4 Generalized differential quadrature (GDQ) method

4.1 Introduction

The differential quadrature method is a numerical technique used to solve the initial and boundary value problems (Chen 1996; Noye and Tan 1989; Quan and Chang 1989). This method compared with the other numerical method such as the finite difference methods and finite element methods, and showing excellent numerical results, it needs only applying a few grid points in order to get high-precise solutions, a good convergence and it requires only less computational workload (Bert and Malik 1996; Shu et al. 2000). This method was proposed by Bellman in the early 70 s (Bellman and Casti 1971; Bellman et al. 1972). Then, the technique has been successful employed in a variety of problems in engineering and physical sciences hence attracted many researchers attention in recent years.

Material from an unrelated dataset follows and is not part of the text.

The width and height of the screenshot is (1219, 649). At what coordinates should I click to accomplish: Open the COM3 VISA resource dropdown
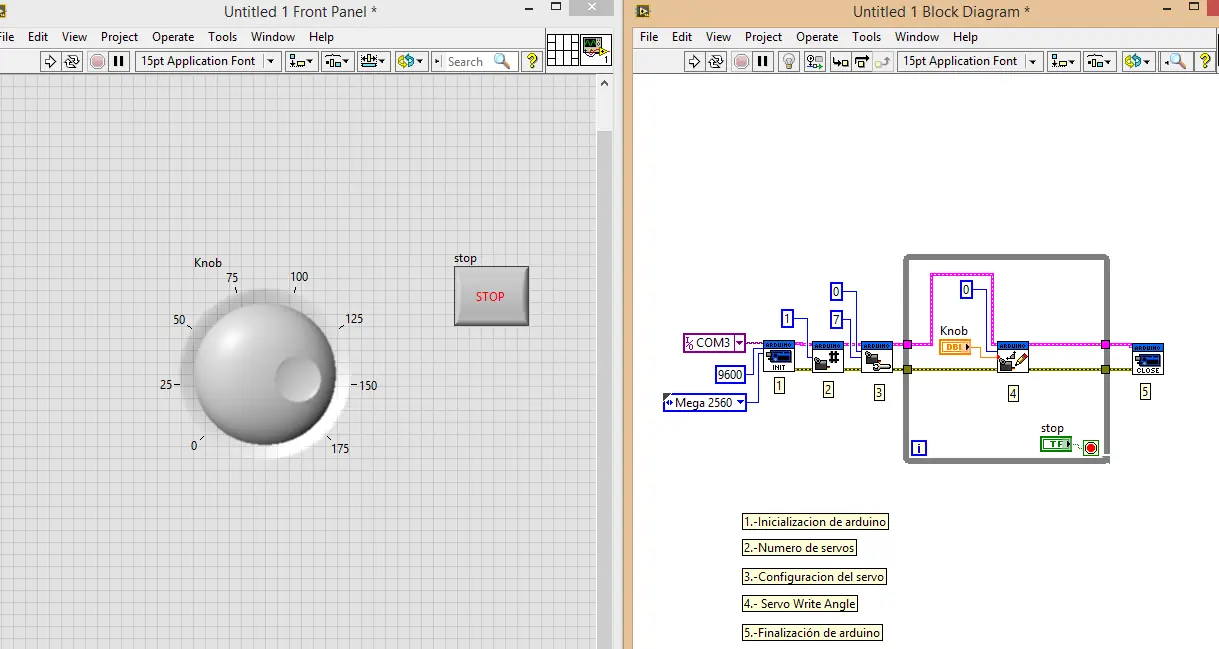pyautogui.click(x=739, y=343)
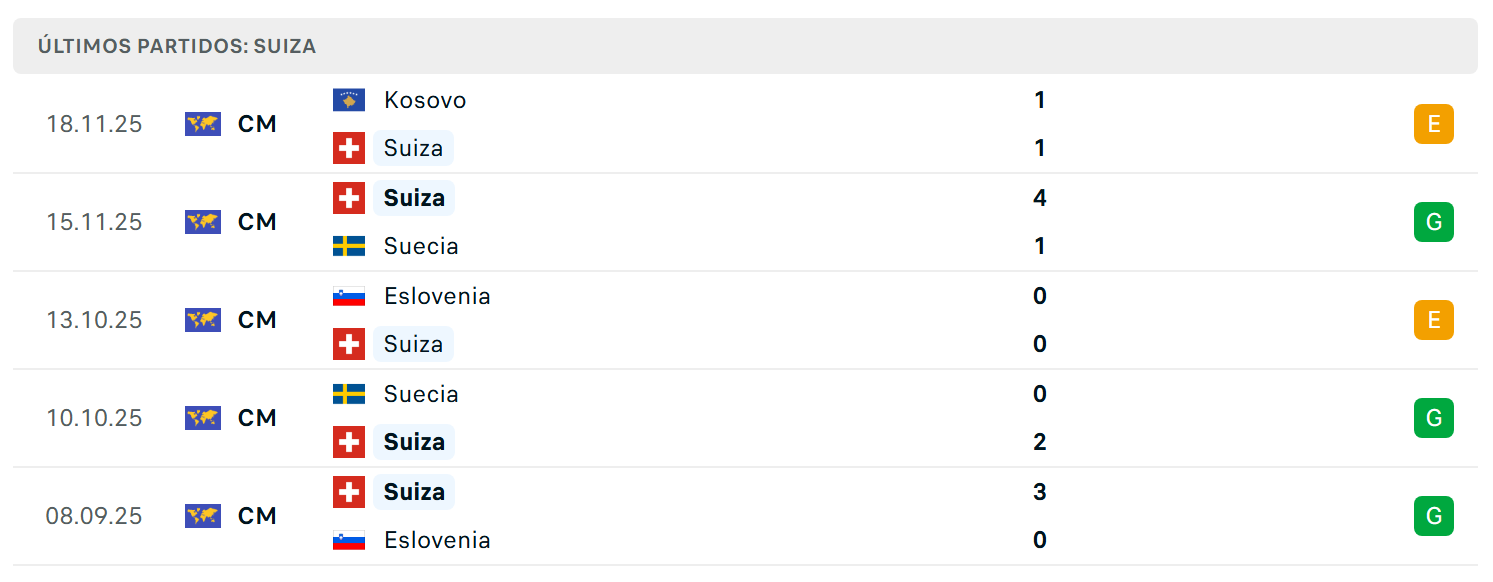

Al-Saif and Zhu (2002), using the differential quadrature method to solve the coupled incompressible Navier–Stokes equation and heat equation and showing that accurate numerical results can be obtained by the DQM using only a few grid point and requires less storage and computational effort compared to the conventional low-order finite difference method. In another work, Al-saif and Zhu (2003), using the mixed differential quadrature method (MDQM) for solving the coupled two-dimensional incompressible Navier–Stokes equation and heat equation. The results show that the new method is more accurate and has better convergence than the traditional DQM. The purpose of this paper is to introduce and application the differential quadrature method to solving unsteady state two-dimensional convection–diffusion equation. The results demonstrated that high accurate numerical solution by using only a few grid points and requires less storage and computational effort compared to the some numerical methods wealthy from some researchers in the precedent studies.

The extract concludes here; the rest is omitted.